• **Directions for this task**
Only the pictures should be left out; write out all other data exactly.

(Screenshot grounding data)
■ ■ ■ ■ ■ ■ ■

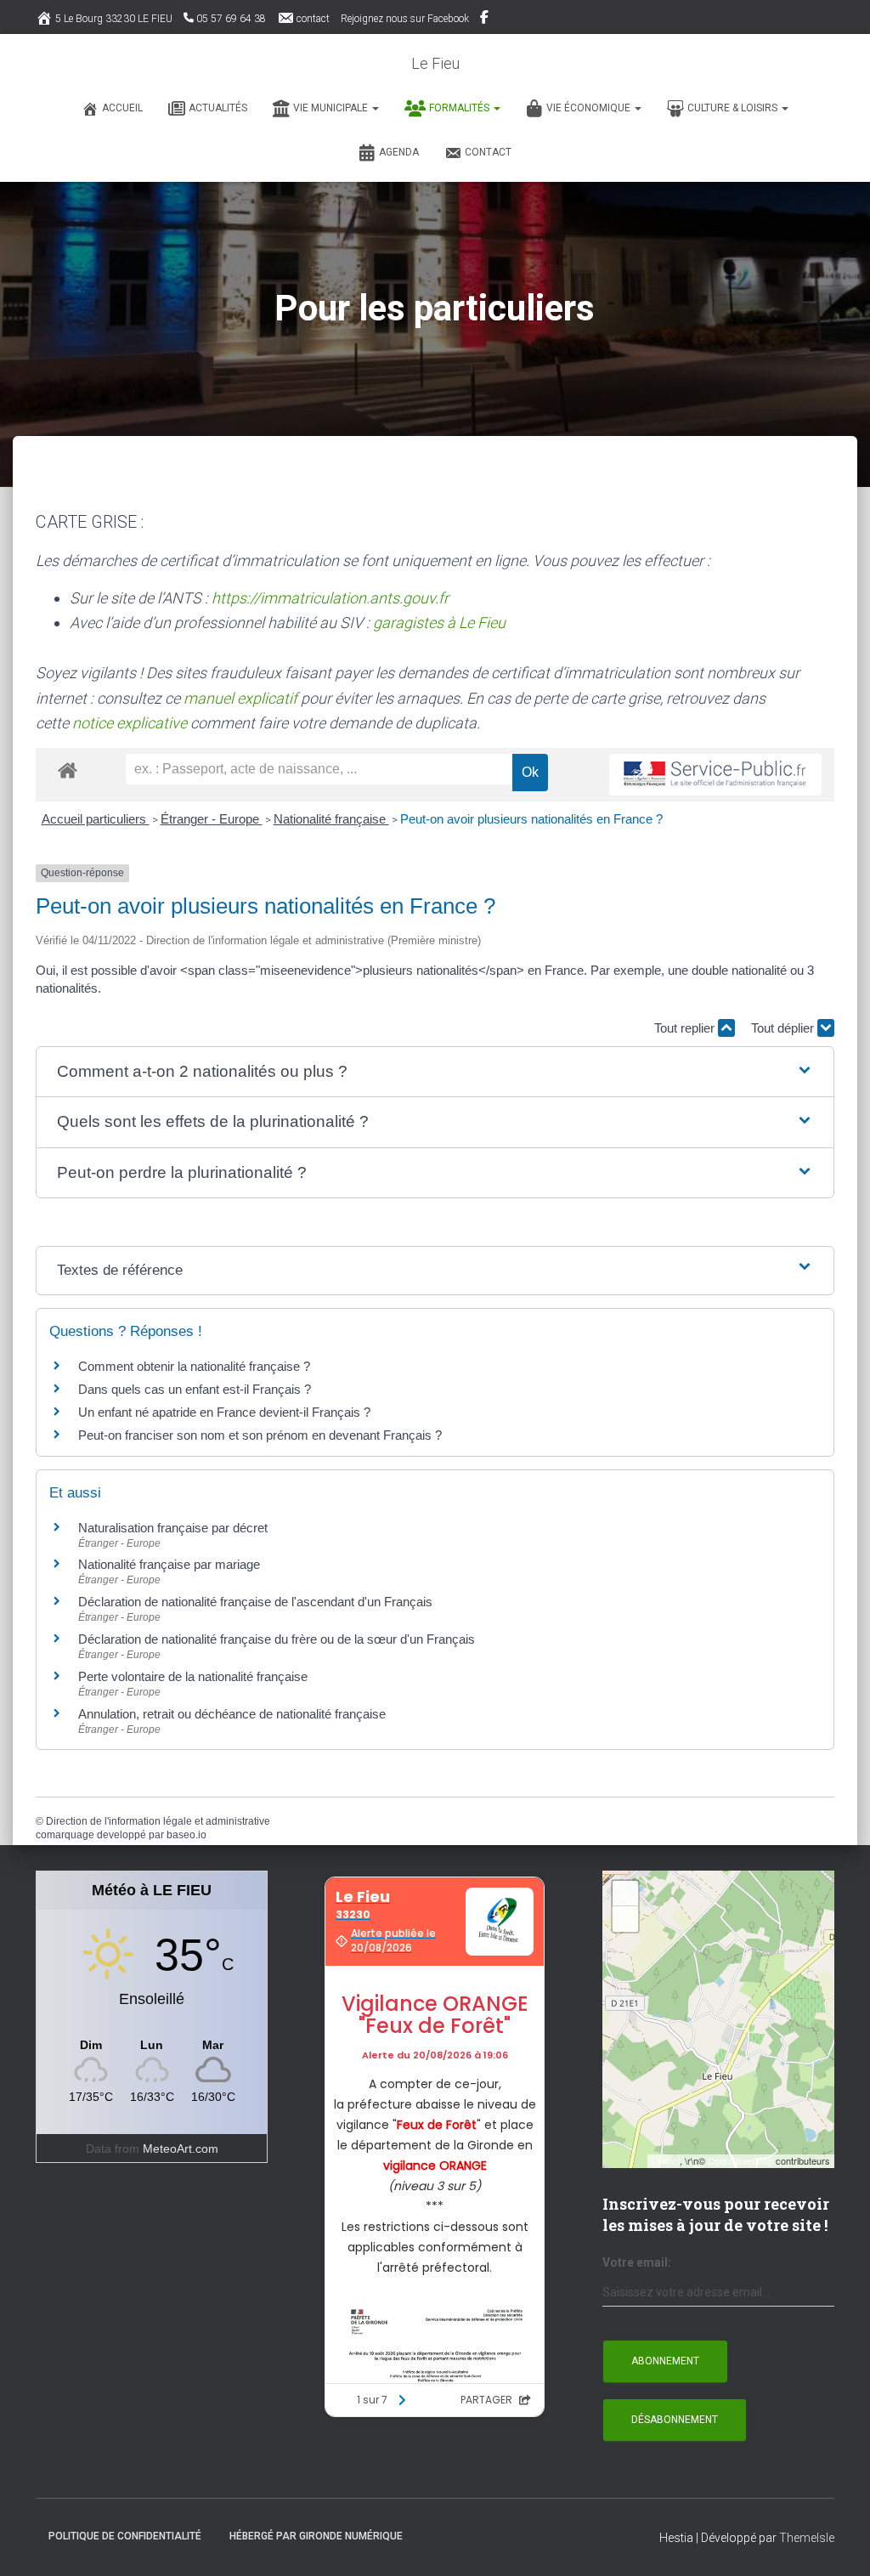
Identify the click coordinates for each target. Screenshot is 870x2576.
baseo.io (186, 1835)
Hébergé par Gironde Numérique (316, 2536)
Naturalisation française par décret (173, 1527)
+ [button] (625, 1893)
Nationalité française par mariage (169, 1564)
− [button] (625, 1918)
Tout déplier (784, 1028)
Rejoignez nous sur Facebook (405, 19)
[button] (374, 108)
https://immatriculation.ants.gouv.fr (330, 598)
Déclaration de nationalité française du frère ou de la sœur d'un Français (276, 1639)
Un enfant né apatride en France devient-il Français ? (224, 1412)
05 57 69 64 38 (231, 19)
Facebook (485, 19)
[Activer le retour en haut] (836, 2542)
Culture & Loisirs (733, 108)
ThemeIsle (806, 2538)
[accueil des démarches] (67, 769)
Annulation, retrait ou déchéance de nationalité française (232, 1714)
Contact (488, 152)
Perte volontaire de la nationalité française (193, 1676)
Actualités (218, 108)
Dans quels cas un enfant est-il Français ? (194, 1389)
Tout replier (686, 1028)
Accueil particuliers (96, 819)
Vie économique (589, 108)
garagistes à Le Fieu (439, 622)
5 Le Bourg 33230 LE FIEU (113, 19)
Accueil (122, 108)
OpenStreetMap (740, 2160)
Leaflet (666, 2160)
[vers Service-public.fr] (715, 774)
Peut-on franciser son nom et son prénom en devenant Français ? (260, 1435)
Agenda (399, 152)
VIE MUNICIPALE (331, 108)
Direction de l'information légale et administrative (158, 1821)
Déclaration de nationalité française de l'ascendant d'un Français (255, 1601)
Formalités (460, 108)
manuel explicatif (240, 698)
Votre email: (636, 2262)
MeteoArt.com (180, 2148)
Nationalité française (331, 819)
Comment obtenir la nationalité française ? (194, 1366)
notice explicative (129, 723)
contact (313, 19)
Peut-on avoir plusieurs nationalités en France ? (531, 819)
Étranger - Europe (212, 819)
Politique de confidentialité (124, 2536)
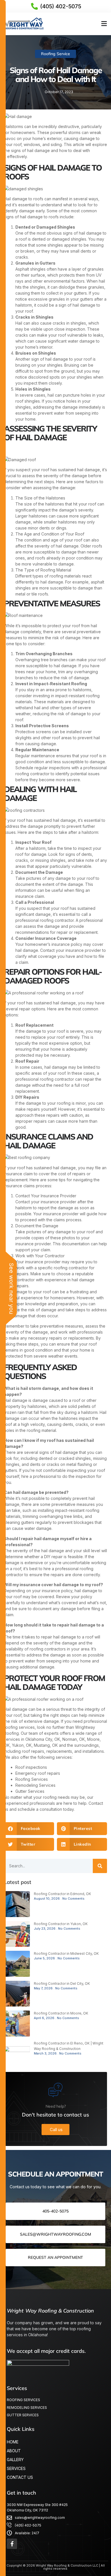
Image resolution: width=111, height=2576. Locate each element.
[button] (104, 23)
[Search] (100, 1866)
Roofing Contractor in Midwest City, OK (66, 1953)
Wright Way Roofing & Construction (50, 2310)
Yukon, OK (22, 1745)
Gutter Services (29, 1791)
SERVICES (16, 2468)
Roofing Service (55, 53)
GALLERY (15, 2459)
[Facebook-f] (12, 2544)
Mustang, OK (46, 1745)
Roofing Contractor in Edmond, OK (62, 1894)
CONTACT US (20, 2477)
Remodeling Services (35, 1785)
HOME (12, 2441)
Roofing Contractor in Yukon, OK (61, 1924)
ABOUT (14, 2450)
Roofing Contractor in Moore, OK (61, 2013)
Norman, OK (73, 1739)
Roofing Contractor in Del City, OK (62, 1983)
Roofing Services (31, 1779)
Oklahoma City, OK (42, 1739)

■ ■ ■ ■ ■ ■ ■

• **Answer to the exercise**
Identify the click coordinates for each target. Screenshot is 870x2576.
baseo.io (186, 1835)
Hébergé par Gironde Numérique (316, 2536)
Naturalisation française par décret (173, 1527)
+ [button] (625, 1893)
Nationalité française par mariage (169, 1564)
− [button] (625, 1918)
Tout déplier (784, 1028)
Rejoignez nous sur Facebook (405, 19)
[button] (374, 108)
https://immatriculation.ants.gouv.fr (330, 598)
Déclaration de nationalité française du frère ou de la sœur d'un Français (276, 1639)
Un enfant né apatride en France devient-il Français ? (224, 1412)
05 57 69 64 38 (231, 19)
Facebook (485, 19)
[Activer le retour en haut] (836, 2542)
Culture & Loisirs (733, 108)
ThemeIsle (806, 2538)
[accueil des démarches] (67, 769)
Annulation, retrait ou déchéance de nationalité française (232, 1714)
Contact (488, 152)
Perte volontaire de la nationalité française (193, 1676)
Actualités (218, 108)
Dans quels cas un enfant est-il Français ? (194, 1389)
Tout replier (686, 1028)
Accueil particuliers (96, 819)
Vie économique (589, 108)
garagistes à Le Fieu (439, 622)
5 Le Bourg 33230 LE FIEU (113, 19)
Accueil (122, 108)
OpenStreetMap (740, 2160)
Leaflet (666, 2160)
[vers Service-public.fr] (715, 774)
Peut-on franciser son nom et son prénom en devenant Français ? (260, 1435)
Agenda (399, 152)
VIE MUNICIPALE (331, 108)
Direction de l'information légale et administrative (158, 1821)
Déclaration de nationalité française de l'ascendant d'un Français (255, 1601)
Formalités (460, 108)
manuel explicatif (240, 698)
Votre email: (636, 2262)
MeteoArt.com (180, 2148)
Nationalité française (331, 819)
Comment obtenir la nationalité française ? (194, 1366)
notice explicative (129, 723)
contact (313, 19)
Peut-on avoir plusieurs nationalités en France ? (531, 819)
Étranger - Europe (212, 819)
Politique de confidentialité (124, 2536)
Image resolution: width=111, height=2576. Locate each element.
[button] (104, 23)
[Search] (100, 1866)
Roofing Contractor in Midwest City, OK (66, 1953)
Wright Way Roofing & Construction (50, 2310)
Yukon, OK (22, 1745)
Gutter Services (29, 1791)
SERVICES (16, 2468)
Roofing Service (55, 53)
GALLERY (15, 2459)
[Facebook-f] (12, 2544)
Mustang, OK (46, 1745)
Roofing Contractor in Edmond, OK (62, 1894)
CONTACT US (20, 2477)
Remodeling Services (35, 1785)
HOME (12, 2441)
Roofing Contractor in Yukon, OK (61, 1924)
ABOUT (14, 2450)
Roofing Contractor in Moore, OK (61, 2013)
Norman, OK (73, 1739)
Roofing Contractor in Del City, OK (62, 1983)
Roofing Services (31, 1779)
Oklahoma City, OK (42, 1739)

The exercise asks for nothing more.